Getting older often presents health complications, but for people ageing with HIV there is now some help at hand.
A new booklet, Ahead of Time: A Practical Guide for Growing Older with HIV, has been released by the National Association of People Living with HIV/AIDS (NAPWA) and the Australian Federation of AIDS Organisations (AFAO) this month to give some timely advice on the complex medical issues older people living with HIV face.
NAPWA Health Treatments and Research Unit senior coordinator Peter Canavan told Southern Star ageing and HIV is an area the health sector needs to address.
“We do have changes in our epidemiology, We’ve got an ageing population and it does have implications for service provision. There are real clinical concerns,” he said.
The booklet has a full list of service care providers aware of the issues, along with easy-to-read information about new medical and social challenges and the best ways to maintain ongoing health.
NAPWA estimates there are around 19,000 people living with HIV in Australia.

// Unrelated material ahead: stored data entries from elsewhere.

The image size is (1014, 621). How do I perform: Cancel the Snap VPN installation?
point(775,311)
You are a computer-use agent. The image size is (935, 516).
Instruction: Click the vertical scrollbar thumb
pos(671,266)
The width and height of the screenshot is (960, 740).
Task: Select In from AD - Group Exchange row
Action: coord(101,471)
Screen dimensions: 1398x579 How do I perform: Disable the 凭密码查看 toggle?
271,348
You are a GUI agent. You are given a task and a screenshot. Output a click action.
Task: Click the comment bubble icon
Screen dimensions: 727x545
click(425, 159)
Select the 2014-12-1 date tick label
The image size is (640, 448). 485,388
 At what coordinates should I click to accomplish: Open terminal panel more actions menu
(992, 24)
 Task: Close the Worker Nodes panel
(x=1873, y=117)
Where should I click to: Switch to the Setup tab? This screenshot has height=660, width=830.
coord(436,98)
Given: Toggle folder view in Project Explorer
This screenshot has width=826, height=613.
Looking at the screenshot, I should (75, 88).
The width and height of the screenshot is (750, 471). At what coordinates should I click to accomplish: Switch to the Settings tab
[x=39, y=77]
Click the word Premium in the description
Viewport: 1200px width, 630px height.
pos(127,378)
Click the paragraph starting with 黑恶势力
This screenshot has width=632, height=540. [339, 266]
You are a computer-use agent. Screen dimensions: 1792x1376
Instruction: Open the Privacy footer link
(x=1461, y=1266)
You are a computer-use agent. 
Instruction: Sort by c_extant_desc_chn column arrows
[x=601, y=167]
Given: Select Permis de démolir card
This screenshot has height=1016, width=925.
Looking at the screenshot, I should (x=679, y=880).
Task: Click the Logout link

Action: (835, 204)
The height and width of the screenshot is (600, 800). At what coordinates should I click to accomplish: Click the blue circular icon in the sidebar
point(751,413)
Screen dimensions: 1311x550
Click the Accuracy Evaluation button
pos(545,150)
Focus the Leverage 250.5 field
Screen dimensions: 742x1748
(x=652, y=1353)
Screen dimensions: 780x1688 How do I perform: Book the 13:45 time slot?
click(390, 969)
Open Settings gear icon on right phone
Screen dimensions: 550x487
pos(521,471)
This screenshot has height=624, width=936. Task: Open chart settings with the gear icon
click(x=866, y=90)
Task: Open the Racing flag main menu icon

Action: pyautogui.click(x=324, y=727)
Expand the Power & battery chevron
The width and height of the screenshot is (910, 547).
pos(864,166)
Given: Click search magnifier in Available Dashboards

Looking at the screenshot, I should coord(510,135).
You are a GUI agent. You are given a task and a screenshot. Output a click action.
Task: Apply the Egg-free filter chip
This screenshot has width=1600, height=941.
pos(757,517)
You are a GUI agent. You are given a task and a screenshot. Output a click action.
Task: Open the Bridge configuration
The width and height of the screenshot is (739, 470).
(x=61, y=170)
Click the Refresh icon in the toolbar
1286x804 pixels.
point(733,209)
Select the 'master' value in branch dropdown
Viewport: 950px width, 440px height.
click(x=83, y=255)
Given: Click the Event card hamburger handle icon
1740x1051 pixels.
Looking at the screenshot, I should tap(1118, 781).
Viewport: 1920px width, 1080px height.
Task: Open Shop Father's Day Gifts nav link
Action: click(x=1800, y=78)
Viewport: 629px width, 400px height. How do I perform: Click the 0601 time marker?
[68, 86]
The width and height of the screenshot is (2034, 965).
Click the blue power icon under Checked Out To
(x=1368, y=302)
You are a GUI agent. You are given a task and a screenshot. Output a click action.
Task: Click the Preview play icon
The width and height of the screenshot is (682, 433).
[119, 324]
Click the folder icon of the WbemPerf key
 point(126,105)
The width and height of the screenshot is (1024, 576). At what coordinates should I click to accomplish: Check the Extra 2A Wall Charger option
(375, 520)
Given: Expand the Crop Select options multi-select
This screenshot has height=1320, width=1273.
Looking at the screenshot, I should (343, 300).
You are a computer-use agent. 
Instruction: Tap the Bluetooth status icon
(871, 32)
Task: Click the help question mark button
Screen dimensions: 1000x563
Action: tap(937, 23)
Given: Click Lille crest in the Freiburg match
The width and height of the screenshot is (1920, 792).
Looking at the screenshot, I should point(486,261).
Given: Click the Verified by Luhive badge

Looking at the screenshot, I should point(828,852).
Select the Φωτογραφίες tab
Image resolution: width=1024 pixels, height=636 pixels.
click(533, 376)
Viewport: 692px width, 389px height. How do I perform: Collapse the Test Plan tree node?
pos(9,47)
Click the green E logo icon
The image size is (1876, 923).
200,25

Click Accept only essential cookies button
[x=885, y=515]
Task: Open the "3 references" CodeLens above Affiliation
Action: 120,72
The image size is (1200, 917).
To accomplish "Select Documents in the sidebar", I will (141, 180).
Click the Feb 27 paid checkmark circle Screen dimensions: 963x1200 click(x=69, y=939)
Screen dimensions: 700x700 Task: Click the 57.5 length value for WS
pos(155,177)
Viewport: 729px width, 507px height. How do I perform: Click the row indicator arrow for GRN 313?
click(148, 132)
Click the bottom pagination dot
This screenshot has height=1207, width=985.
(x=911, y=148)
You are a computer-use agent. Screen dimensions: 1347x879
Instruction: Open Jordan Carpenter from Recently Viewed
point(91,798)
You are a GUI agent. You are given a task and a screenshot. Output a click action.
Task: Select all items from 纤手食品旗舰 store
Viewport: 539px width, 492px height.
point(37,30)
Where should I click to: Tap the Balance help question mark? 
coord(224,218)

Just over 30 percent are over 49 years old.
According to National Centre in HIV Epidemiology and Clinical Research data, before 1999 17 percent of people diagnosed with HIV were aged 40-49 years, and about 9 percent diagnosed were over 50.
Between 1999 and 2007, this number jumped to 22 percent of new diagnoses in the 40–49 age bracket, and 13.2 percent in the 50-plus category.
Canavan said now people with HIV are living longer, fuller lives, aged care facilities and nursing homes must be better prepared to provide appropriate care.
“Aged care is not really geared up,” he said. “We need to think what does [ageing with HIV] mean in terms of the way we operate our services and care?
“People with HIV, who may need specialist care, may be managed by an oncology specialist, a liver specialist, a HIV specialist. [The aged care system] needs streamlining and improvements in its coordination of care.”